Representing a linear transformation as a matrix in terms of a given basis

Question

I am new to linear algebra, I need help in understanding how to represent a linear transformation into standard basis of a matrix

Consider $M_{2}(\mathbb{R}),$ the vector space of all $2 \times 2$ real matrices. Let $$ A=\left(\begin{array}{cc} 1 & -1 \\ -1 & 1 \end{array}\right) $$ and if we define $\mathcal{A}(B)=A B$ for any $B \in M_{2}(\mathbb{R})$. Show that $\mathcal{A}$ is a linear transformation on $M_{2}(\mathbb{R})$ and find the matrix of $\mathcal{A}$ under the basis $E_{i j}, i, j=1,2$

I can show the linearity part by considering the action of this linear transformation on matrix $B+ \lambda C$, in fact I know this will be true for any matrix $A$.
But how to represent this in terms of given basis.

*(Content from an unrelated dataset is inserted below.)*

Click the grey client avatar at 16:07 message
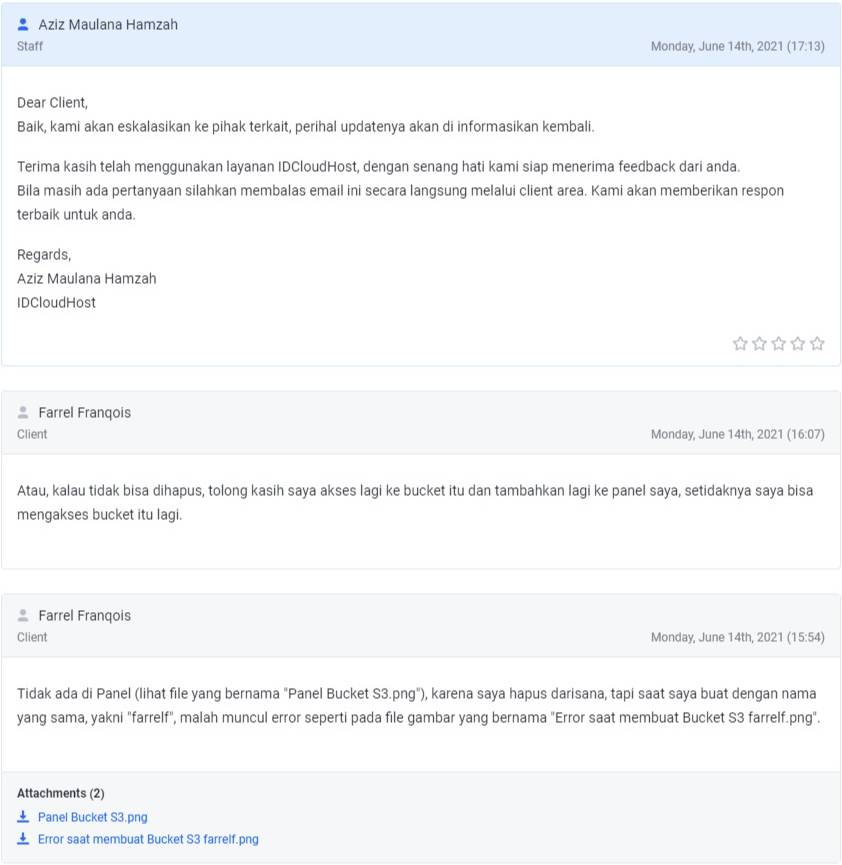click(x=23, y=412)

Note here I have taken basis $E_{i j}$ be the $2 \times 2$ matrix with $(i, j)^{\text {th }}$ entry 1 and other entries 0.

Answer 1

You have a linear transformation $\mathcal{A}\colon M_{2\times 2}(\mathbb{R})\to M_{2\times 2}(\mathbb{R})$ and you would like to know its matrix in terms of a standard basis.

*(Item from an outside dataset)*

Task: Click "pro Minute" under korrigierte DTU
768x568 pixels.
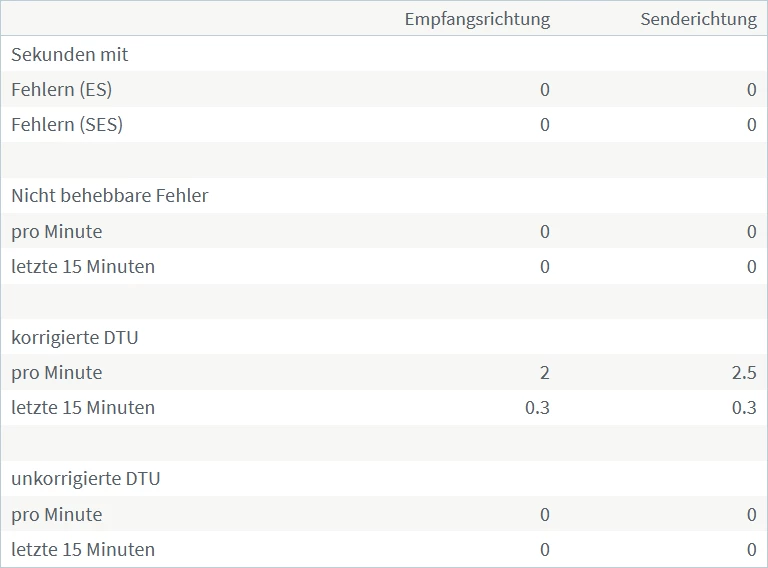Action: [x=57, y=373]
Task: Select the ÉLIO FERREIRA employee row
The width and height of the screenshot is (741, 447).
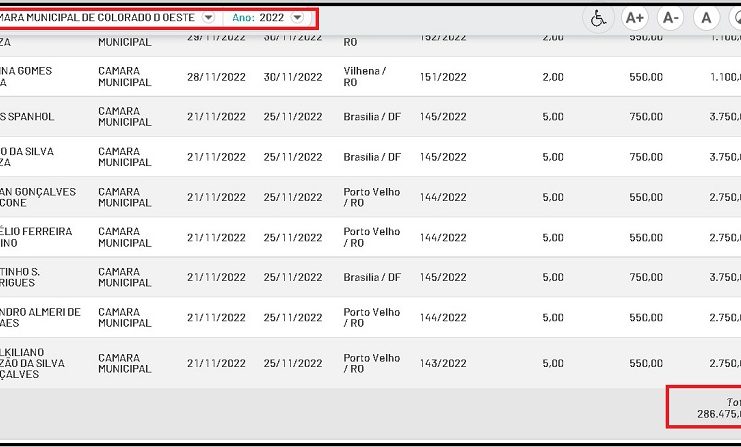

What you'd like to know is the coefficients $a_{ij}^{kl}$ when you write $\mathcal{A}E_{11} = a_{11}^{11}E_{11}+a_{12}^{11}E_{12}+a_{21}^{11}E_{21}+a_{22}^{11}E_{22}$ for example. Once you have these coefficients, you arrange them into an appropriate $4\times 4$ matrix form $T$ so that $\mathcal{A}(B) = T\begin{bmatrix} b_{11}&b_{12}&b_{21}&b_{22}\end{bmatrix}^T$ where $b_{ij}$ are the coefficients of $B$ with respect to the $E_{ij}$ basis.

You may also want to look into Representing a Linear Transformation as a Matrix

Answer 2

Let's look at how a 'common' matrix's coefficients are found. Suppose we want the matrix $R$ of a rotation by $90^\circ$ in $\mathbb{R}^2$. First see what action $R$ has on each basis element, then put these as columns of the matrix, keeping the same order. Thus since $R\mathbf{i}=\mathbf{j}$ and $R\mathbf{j}=-\mathbf{i}$, the matrix of $R$ would be $\begin{pmatrix}0&-1\\1&0\end{pmatrix}$.

$M_2(\mathbb{R})$ has dimension 4, whose basis can be taken to be $E_{11}$, $E_{12}$, $E_{21}$, $E_{22}$. To find the matrix of $\mathcal{A}$, it is enough to find its action on the basis elements; the output $\mathcal{A}E_{ij}$ will be a column of the matrix.

$$\mathcal{A}(E_{11})=\begin{pmatrix}1&-1\\-1&1\end{pmatrix}\begin{pmatrix}1&0\\0&0\end{pmatrix}=\begin{pmatrix}1&0\\-1&0\end{pmatrix}=\begin{pmatrix}1&0\\0&0\end{pmatrix}-\begin{pmatrix}0&0\\1&0\end{pmatrix}=E_{11}-E_{21}$$ Similarly, $$\mathcal{A}(E_{12})=E_{12}-E_{22},\qquad\mathcal{A}(E_{21})=-E_{11}+E_{21},\qquad\mathcal{A}(E_{22})=-E_{12}+E_{22}$$ Hence the matrix of $\mathcal{A}$ with this basis in the given order is $$\begin{pmatrix}1&0&-1&0\\0&1&0&-1\\-1&0&1&0\\0&-1&0&1 \end{pmatrix}$$

For example, $\mathcal{A}(E_{12})$ corresponds to $$\begin{pmatrix}1&0&-1&0\\0&1&0&-1\\-1&0&1&0\\0&-1&0&1 \end{pmatrix}\begin{pmatrix}0\\1\\0\\0\end{pmatrix}=\begin{pmatrix}0\\1\\0\\-1\end{pmatrix}$$ which corresponds to $E_{12}-E_{22}$.